OK, OK already! Let’s get beyond the mechanics of getting Patience Worth’s thoughts down on paper. Try to see the thought, the sentiment behind all the mechanics of getting something ready for publishing..
The following is what I think the poem, which the pseudoskeptics were trying to ridicule, might have looked like had it been published. I challenge any woman (or man) to read this poem and not be touched by it, not resonate with it, not feel the love of a mother for her child. It doesn’t make any difference if Pearl Curran parsed it, punctuated it or corrected spelling (albeit spelling was not Pearl Curran’s forté). It doesn’t make any difference if I parse it, punctuate it or correct spelling. Look deep into the words of Patience Worth; how can anyone not see the beauty there?
OH BABE OF MINE
How could I know, oh babe of mine, until you came
The glorious agony of that sweet tryst with God?
How could I know ’till He surrendered you unto my keeping
What Mary felt with Jesus at her breast?
How could I know the mystery of life’s entire unfoldment,
Until He lay with tender hand thy helplessness before me?
Let thy wavering hands seek out my breast
And thy sweet lips take nurture there.
Until I heard thee lisp, how could I know
The solemn sacrament of love wert so piteously small,
That I before it, lost the fear of living;
That I might minister, thereby learning that love is ministration.
How could I know, oh babe of mine the simple trinity –
God, Love and Creation save I had known thee
And thereby learned how little sages know;
Even as you lay mute, your great eyes seeking,
Your hands untutored, yet perfect implements to be.
In that mysterious trust, in that perfection, in that surrender,
God spoke such monstrous words that only woman comprehends
And all man’s cunning is as naught.
Baffled, the sages stand before a babe.
How could I know this – before you came?
In Keith Kingkamp’s book ‘The Patience Worth Record: Volume 1’, he opines that in the line “Ah, through the granite sips the lichen…” Patience possibly meant ‘…through the granite slips the lichen.’ I note this because this line is one of my favorites in that Patience lets me know that she knows something about where and how lichens grow.
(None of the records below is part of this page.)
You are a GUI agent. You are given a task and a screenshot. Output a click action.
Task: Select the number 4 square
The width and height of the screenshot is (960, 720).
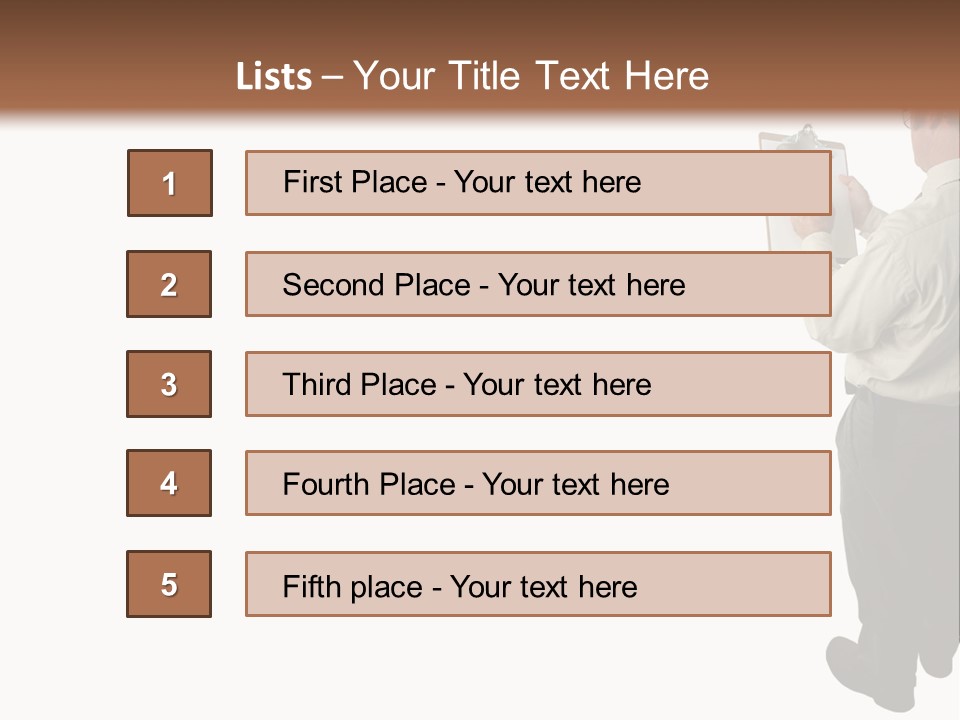pyautogui.click(x=169, y=483)
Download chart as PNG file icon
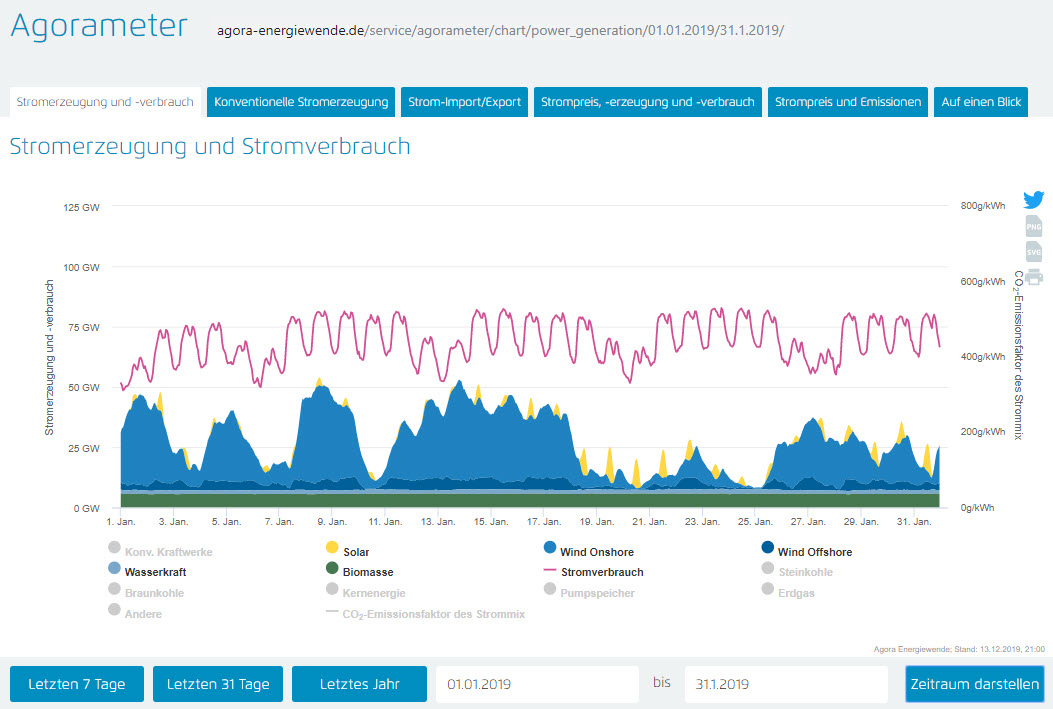 click(1033, 227)
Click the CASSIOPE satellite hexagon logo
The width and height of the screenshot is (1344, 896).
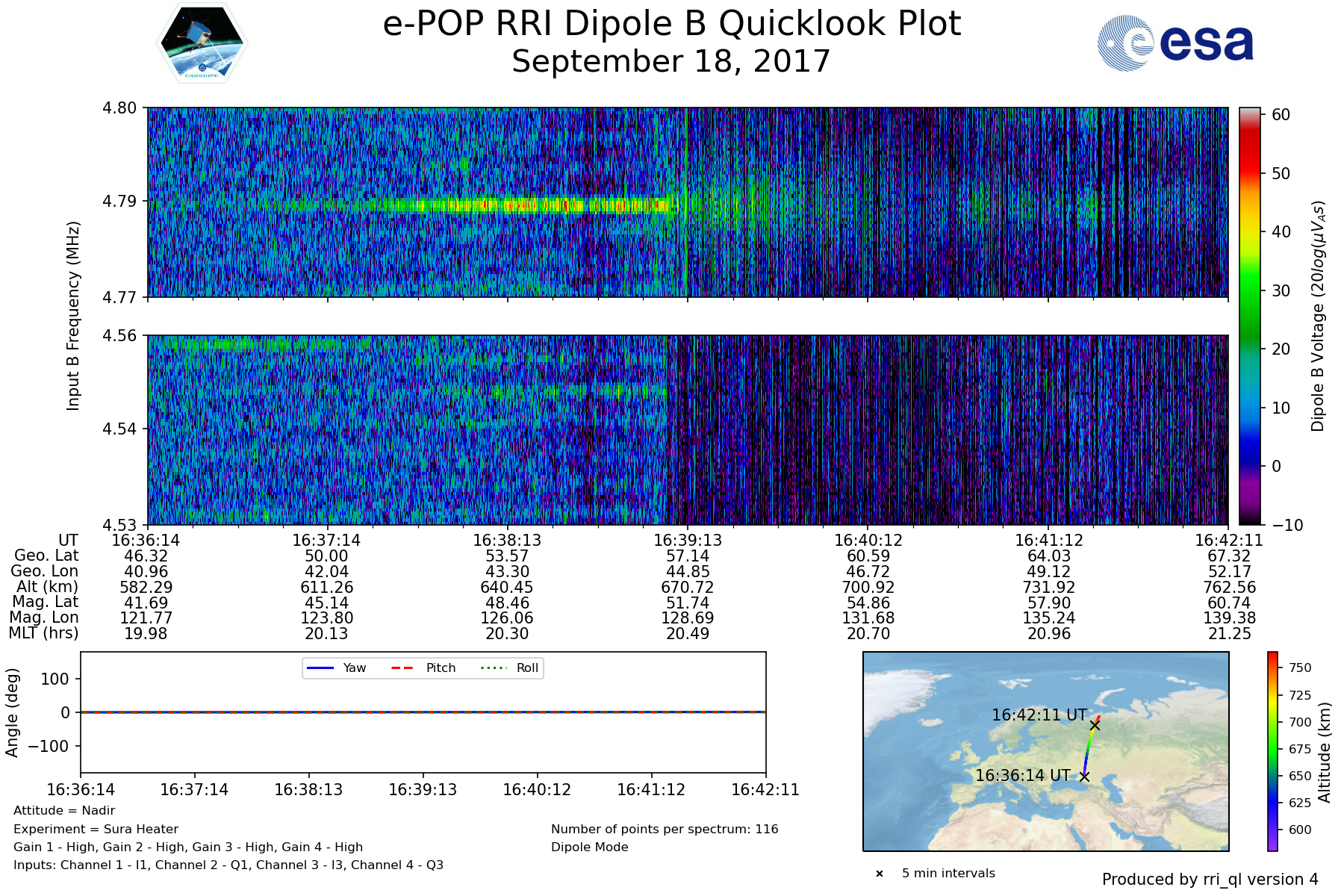202,43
The ebb and flow of water is very important to lichen growth and the image of lichens sipping water through the hard granite is a scientific and creative one. (Frankly, I don’t know what ‘through the granite slips the lichen’ means.) In the same book the line “The morning sun shall warm the world to life, and rain fall on the rooting grass where I am laid”, while in other versions the line is given as, “…and rain fall on the rotting grass where I am laid.” Personally I prefer the latter.
In another example from Dr. Prince’s book he quotes Patience as saying “. . . and study thou the smile of an infant’s lips in sleep, where hallowed angels whisper the word love thou wouldst choose believe that thou hast taught, . . . ” while in Ringkamp’s printing of ‘The Patience Worth Record’, Patience states “. . . and study thou the smile of an infant’s lips in sleep, where hallowed angels whisper the world lore thou wouldst choose to believe that thou hast taught, . . . ” (This is another example of the misreading of an ‘r’ for a ‘v’ by Dr. Prince and may support my claim that an ‘r’ was misread as a ‘v’ in the typewritten manuscript of ‘When The Calling Came’)
I can say from experience that it is difficult to transcribe the work of Patience Worth for publishing without making errors. One should use caution, however, before declaring that those variances or seeming errors in the writing suggest re-working of the text or fraud on the part of Pearl Curran.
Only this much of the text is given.